Comments - Please in order to comment.

  • Nic Tsangarakis says:

    This a poorly researched article. One needs only basic understanding of Statistics to know that one cannot make inferences (as the author does) from a small sample size, in in this instance it is a sample size of 1! And is a 19 min response good or bad? What is one comparing 19 min to? DM Editors should know better.

    • Fanie Rajesh Ngabiso says:

      Your comment sounds like it is made by someone who has never had to suffer through a Home Affairs experience, where people have been queuing for so long they are literally lying on the ground sleeping. Portraying it as a “sample of 1” is misleading, as the reason for running the article is no doubt a response to many many many (sorry, I don’t believe it possible to put enough “many”s in the space provided so will stop at 3) privately and publicly made complaints about exactly this problem. Also worth mentioning is that this article does not to me portray itself as a scientific analysis, but rather a lived experience which it does eloquently.

      Personally I welcome any efforts to publicise “what is” – which is, in my personal sample of 1 experience simply shocking – in the hope that it will help save our economy or possibly even help protect a single person from abuse. I certainly do not expect perfection in this country – that ship has long sailed – but let’s not be so quick to shoot down elevation of awareness that at least help focus us on the path to improvement.

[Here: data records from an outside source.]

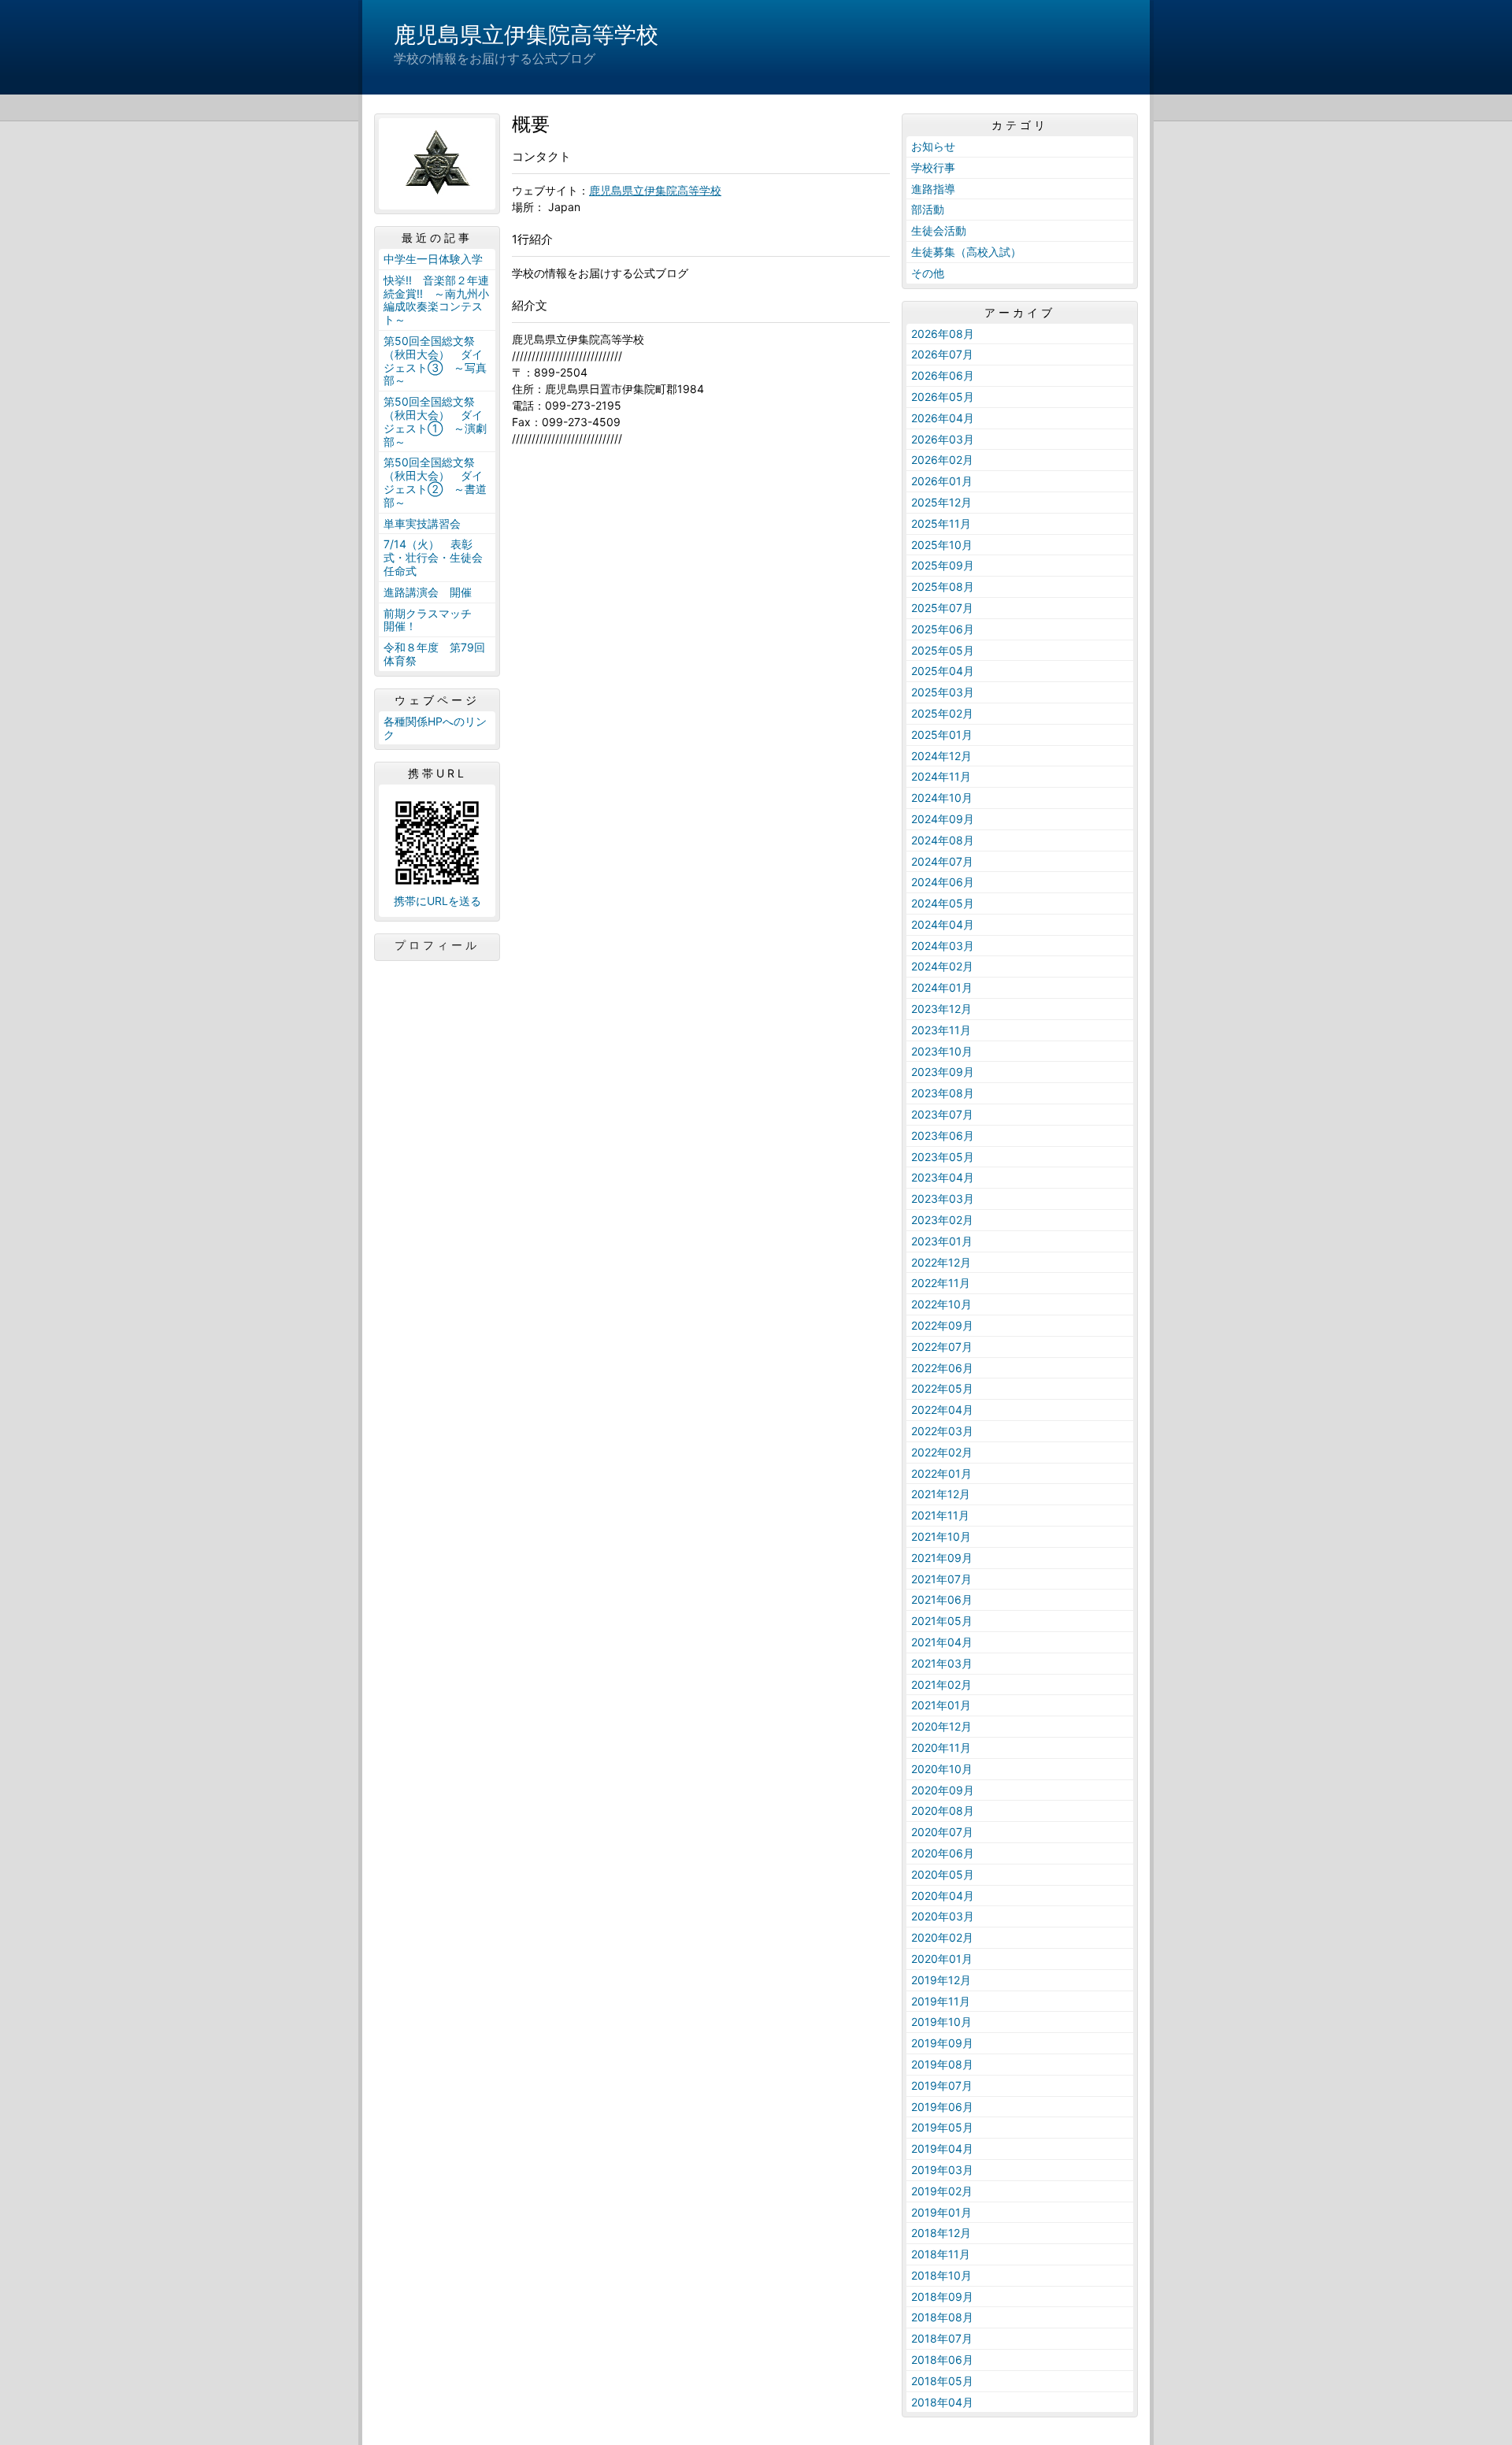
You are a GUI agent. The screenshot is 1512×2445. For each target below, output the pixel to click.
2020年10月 (942, 1768)
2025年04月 (942, 670)
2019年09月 (942, 2043)
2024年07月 (942, 861)
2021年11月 (940, 1515)
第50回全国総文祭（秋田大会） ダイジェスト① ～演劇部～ (435, 421)
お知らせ (933, 146)
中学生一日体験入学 (433, 258)
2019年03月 (942, 2169)
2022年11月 (940, 1282)
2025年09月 (942, 565)
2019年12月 (941, 1980)
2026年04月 (942, 418)
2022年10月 (941, 1304)
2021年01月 (941, 1705)
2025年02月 (942, 713)
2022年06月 (942, 1368)
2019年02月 (942, 2191)
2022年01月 (941, 1473)
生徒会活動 (938, 230)
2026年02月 (942, 459)
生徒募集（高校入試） (966, 251)
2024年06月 (942, 882)
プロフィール (437, 945)
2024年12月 (941, 755)
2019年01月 (941, 2212)
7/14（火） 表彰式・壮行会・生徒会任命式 (433, 557)
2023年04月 (942, 1177)
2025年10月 (942, 544)
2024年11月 (941, 776)
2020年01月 (942, 1958)
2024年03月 (942, 945)
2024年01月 (942, 987)
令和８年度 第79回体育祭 (434, 653)
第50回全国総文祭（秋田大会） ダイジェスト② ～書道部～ (435, 481)
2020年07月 (942, 1831)
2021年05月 (942, 1620)
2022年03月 (942, 1431)
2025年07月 (942, 607)
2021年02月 (941, 1684)
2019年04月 (942, 2148)
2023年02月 (942, 1219)
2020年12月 (941, 1726)
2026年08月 (942, 333)
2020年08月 (942, 1810)
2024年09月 (942, 819)
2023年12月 (941, 1008)
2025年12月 (941, 502)
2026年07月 (942, 354)
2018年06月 (942, 2359)
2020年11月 (941, 1747)
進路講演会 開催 (428, 592)
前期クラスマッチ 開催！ (433, 620)
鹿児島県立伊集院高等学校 (526, 34)
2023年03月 (942, 1198)
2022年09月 (942, 1325)
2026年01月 (942, 481)
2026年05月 (942, 396)
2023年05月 (942, 1156)
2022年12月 (941, 1262)
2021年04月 (942, 1642)
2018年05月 (942, 2380)
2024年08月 (942, 840)
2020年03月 (942, 1916)
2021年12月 (940, 1494)
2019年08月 (942, 2064)
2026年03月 (942, 439)
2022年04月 (942, 1409)
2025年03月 (942, 692)
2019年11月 (940, 2001)
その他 (927, 273)
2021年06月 (942, 1599)
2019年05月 (942, 2127)
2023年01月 (942, 1241)
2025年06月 (942, 629)
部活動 (927, 209)
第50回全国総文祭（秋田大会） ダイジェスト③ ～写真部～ (435, 360)
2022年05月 (942, 1388)
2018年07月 (942, 2338)
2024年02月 (942, 966)
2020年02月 (942, 1937)
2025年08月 (942, 586)
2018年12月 (941, 2232)
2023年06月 (942, 1135)
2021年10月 (941, 1536)
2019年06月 (942, 2106)
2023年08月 (942, 1093)
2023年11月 (941, 1030)
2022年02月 (942, 1452)
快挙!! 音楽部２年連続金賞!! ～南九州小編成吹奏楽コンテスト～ (436, 299)
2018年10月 (941, 2275)
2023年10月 (942, 1051)
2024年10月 (942, 797)
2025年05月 (942, 650)
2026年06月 (942, 375)
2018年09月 (942, 2296)
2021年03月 (942, 1663)
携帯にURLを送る (437, 900)
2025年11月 (941, 523)
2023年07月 (942, 1114)
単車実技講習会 (422, 523)
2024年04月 (942, 924)
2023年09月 (942, 1071)
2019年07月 (942, 2085)
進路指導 (933, 188)
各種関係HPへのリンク (435, 727)
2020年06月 (942, 1853)
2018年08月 (942, 2317)
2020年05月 (942, 1874)
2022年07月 (942, 1346)
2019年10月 (941, 2021)
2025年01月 (942, 734)
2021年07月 (941, 1579)
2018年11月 (940, 2254)
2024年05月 (942, 903)
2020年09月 (942, 1790)
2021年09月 (942, 1557)
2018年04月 (942, 2402)
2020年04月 (942, 1895)
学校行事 (933, 167)
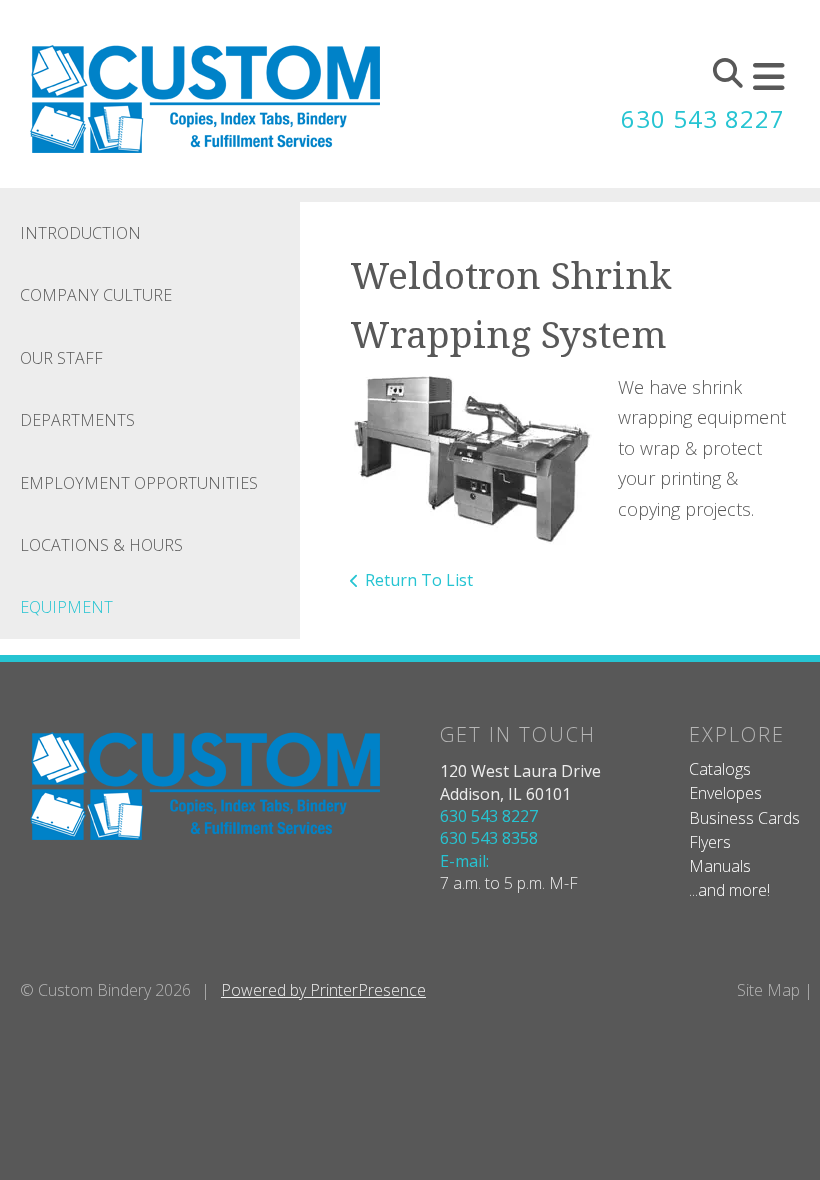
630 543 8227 (703, 118)
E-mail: (464, 861)
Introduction (80, 233)
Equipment (66, 607)
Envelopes (725, 793)
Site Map (768, 990)
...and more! (729, 890)
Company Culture (96, 295)
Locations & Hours (101, 545)
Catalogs (720, 769)
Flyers (710, 842)
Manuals (720, 866)
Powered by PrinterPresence (323, 990)
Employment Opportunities (139, 483)
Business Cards (744, 818)
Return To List (419, 580)
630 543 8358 (489, 838)
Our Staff (61, 358)
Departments (77, 420)
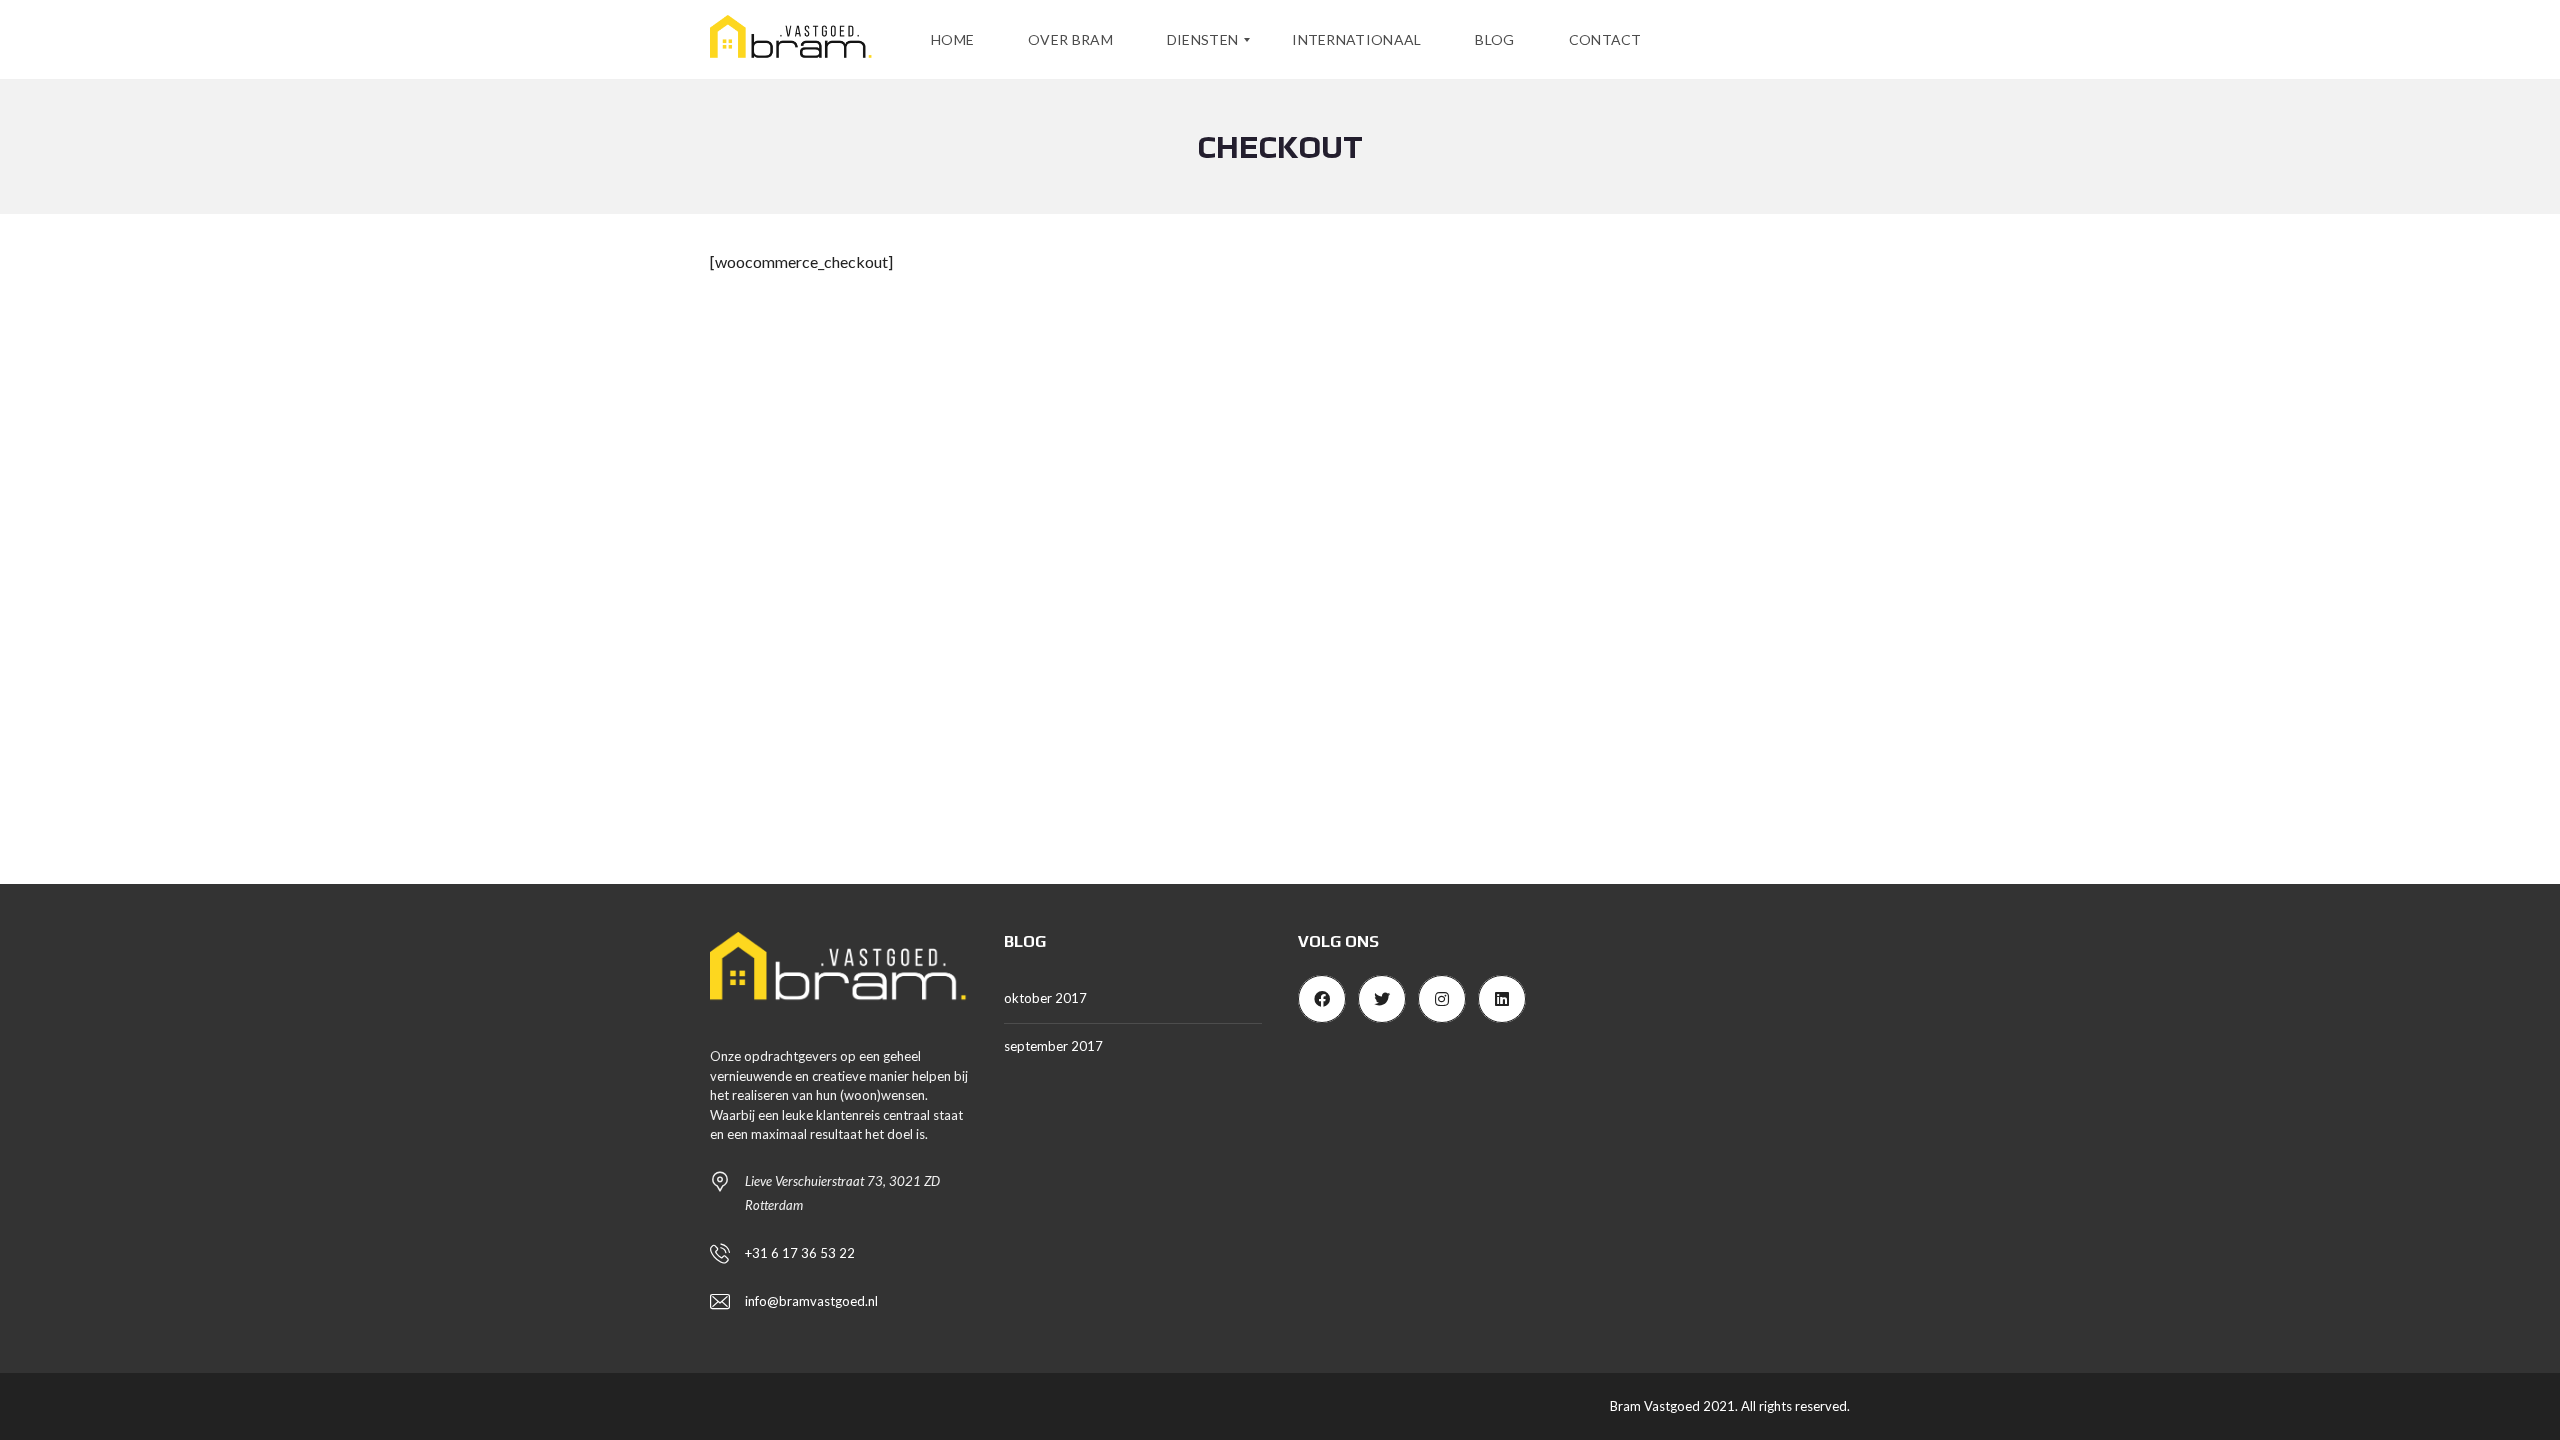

      • Hester Dobat says:

        The article might lack the requirements of research but I agree. You need to be on the other end of the phone to appreciate the summary made

    • John Smythe says:

      If the author only has one example to present, I have about 30 more I can add to that if required (for 2022/2023). The one example is a good representative assessment.

    • I believe you do not understand the problem, and try to support your argument with “statistics 101” .

    • Ritey roo roo says:

      How much time do you want them to waste on the phone. Do you honestly think it would get better? I suggest you conduct your own experiment in order to share in the experience and in the interests of good “statistics”

  • Ian Gwilt says:

    Try and phone the UIF

  • Change is good sa says:

    The great pity about this lack of service from Government employees, is that they are South Africans perpetrating this misery on South Africans in need. What is wrong with us.
    We need a morals and values reset.
    These systems are out of date and they are not improved on every financial year because the money is being stolen by ANC cadres. We don’t have a budget problem in South Africa, we have a theft problem. This is the legacy of the ANC.

  • charlesbotha says:

    It is a pity that the author did not have an electricity account number to proceed with Eskom. On several occasions, due to breakdowns in supply, we have experienced waiting on line over half an hour, that is excluding the many times the line simply went dead and we had to start all over again!

  • Oliver Rissik says:

    SARS. Try calling after about 9am – you’ll be told you are number 362 in the queue!! That could be a wait of over 1 hour. They offer a call-back option which when you can connect to it (which you cannot now) worked with a call within 10 minutes. All-in-all very frustrating.

  • Renn Moore says:

    For those who deem themselves sufficiently experienced to criticize this article, do yourselves a favor. Try the SARS call center. Fair warning. These characters are still living in COVID times and work from home! They warn that you may hear strange sounds in the background. Waiting time in excess of an hour, simply to have your call dropped. But do not believe me, find out for yourselves. You deserve the taste of what is bound to be our future!

  • Jan Malan says:

    DM should try a couple of private companies like Telkom and Vodacom. My experience is that it is not much better than the government services. I am so sick and tired of hearing how important my call is but nothing happens.